Interview

Société Générale's Lapthorne: Value is a call option on good news

FAANGs have overshadows value's performance

George Geddes

a man in a suit

Andrew Lapthorne, global head of quantitative research at Société Générale, has said the small cap space is currently a hunting ground for alpha as the market gets driven by leading US tech stocks.

Speaking at ETF Stream’sBeyond Beta Europe Digital event, Lapthorne (pictured) discussed the performance behaviours for the different factors and questions on whether the performances acted differently to how investors would expect.

Notably, Facebook, Amazon, Apple, Netflix and Google (FAANGs) – the leading stocks in both the US and globally – are all similar growth stocks within the technology sector and have been driving the market which has overshadowed value’s performance.

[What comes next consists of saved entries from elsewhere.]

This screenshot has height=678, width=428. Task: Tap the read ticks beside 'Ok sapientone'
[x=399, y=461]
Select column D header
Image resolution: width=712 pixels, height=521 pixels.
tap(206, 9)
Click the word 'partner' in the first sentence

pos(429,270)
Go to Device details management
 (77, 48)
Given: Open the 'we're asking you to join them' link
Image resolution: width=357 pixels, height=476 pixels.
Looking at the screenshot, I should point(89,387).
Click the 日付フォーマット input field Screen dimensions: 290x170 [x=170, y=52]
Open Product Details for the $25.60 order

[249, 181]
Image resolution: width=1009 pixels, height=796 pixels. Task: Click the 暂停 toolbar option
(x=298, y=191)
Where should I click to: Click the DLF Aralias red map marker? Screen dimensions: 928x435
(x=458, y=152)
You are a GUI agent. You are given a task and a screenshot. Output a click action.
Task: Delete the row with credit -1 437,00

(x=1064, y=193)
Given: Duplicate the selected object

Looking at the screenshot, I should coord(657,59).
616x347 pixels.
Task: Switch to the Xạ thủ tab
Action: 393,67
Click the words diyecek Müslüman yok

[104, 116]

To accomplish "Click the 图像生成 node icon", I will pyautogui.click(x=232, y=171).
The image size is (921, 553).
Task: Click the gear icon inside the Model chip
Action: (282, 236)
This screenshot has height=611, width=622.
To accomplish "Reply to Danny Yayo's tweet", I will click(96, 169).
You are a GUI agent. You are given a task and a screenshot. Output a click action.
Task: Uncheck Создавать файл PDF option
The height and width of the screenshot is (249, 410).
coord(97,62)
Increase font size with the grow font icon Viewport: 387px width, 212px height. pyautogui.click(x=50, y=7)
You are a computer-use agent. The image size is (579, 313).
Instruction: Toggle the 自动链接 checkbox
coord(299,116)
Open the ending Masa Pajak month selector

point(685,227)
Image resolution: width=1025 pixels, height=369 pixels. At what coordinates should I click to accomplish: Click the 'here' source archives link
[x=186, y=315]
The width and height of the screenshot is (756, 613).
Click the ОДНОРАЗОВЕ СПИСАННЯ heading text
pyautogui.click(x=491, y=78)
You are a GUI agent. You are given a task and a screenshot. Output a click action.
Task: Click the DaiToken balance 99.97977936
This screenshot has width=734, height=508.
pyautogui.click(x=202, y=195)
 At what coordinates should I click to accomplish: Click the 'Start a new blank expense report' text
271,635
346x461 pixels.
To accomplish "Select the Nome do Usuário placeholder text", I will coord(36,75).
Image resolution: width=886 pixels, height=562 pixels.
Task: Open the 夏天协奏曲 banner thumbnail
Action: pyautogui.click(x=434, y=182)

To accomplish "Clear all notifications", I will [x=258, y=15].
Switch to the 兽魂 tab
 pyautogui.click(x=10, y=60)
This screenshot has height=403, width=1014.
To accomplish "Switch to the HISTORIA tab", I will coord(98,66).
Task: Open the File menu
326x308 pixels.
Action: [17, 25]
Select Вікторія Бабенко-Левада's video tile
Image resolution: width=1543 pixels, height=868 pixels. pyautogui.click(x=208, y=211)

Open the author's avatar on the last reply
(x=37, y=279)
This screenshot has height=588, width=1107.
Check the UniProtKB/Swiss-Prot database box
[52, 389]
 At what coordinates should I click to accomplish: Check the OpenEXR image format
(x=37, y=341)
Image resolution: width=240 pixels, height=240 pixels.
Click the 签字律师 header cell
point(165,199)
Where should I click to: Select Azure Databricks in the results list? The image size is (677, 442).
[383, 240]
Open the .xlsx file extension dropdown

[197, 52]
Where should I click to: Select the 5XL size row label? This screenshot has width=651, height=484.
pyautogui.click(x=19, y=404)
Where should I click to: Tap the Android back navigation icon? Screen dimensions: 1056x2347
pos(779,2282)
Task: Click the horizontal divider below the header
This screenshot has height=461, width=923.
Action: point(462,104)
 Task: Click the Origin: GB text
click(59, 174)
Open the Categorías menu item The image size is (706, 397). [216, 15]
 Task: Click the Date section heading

Lapthorne commented on how the MSCI World ex USA index has significantly underperformed the MSCI World by 5% per annum.

“If you were to compare a value index to the World ex USA index, then it probably would not look that bad,” he continued.

In addition to the dominance of the US, quantitative easing (QE) has divided the market. Lapthorne argued QE has driven the market as opposed to fundamentals which replicates what the market was like 20 years ago during the 'dotcom' bubble.

For growth stocks which do not survive in the leading indices such as the S&P 500, they will end up falling into the Russell 1000 or maybe even the Russell 2000.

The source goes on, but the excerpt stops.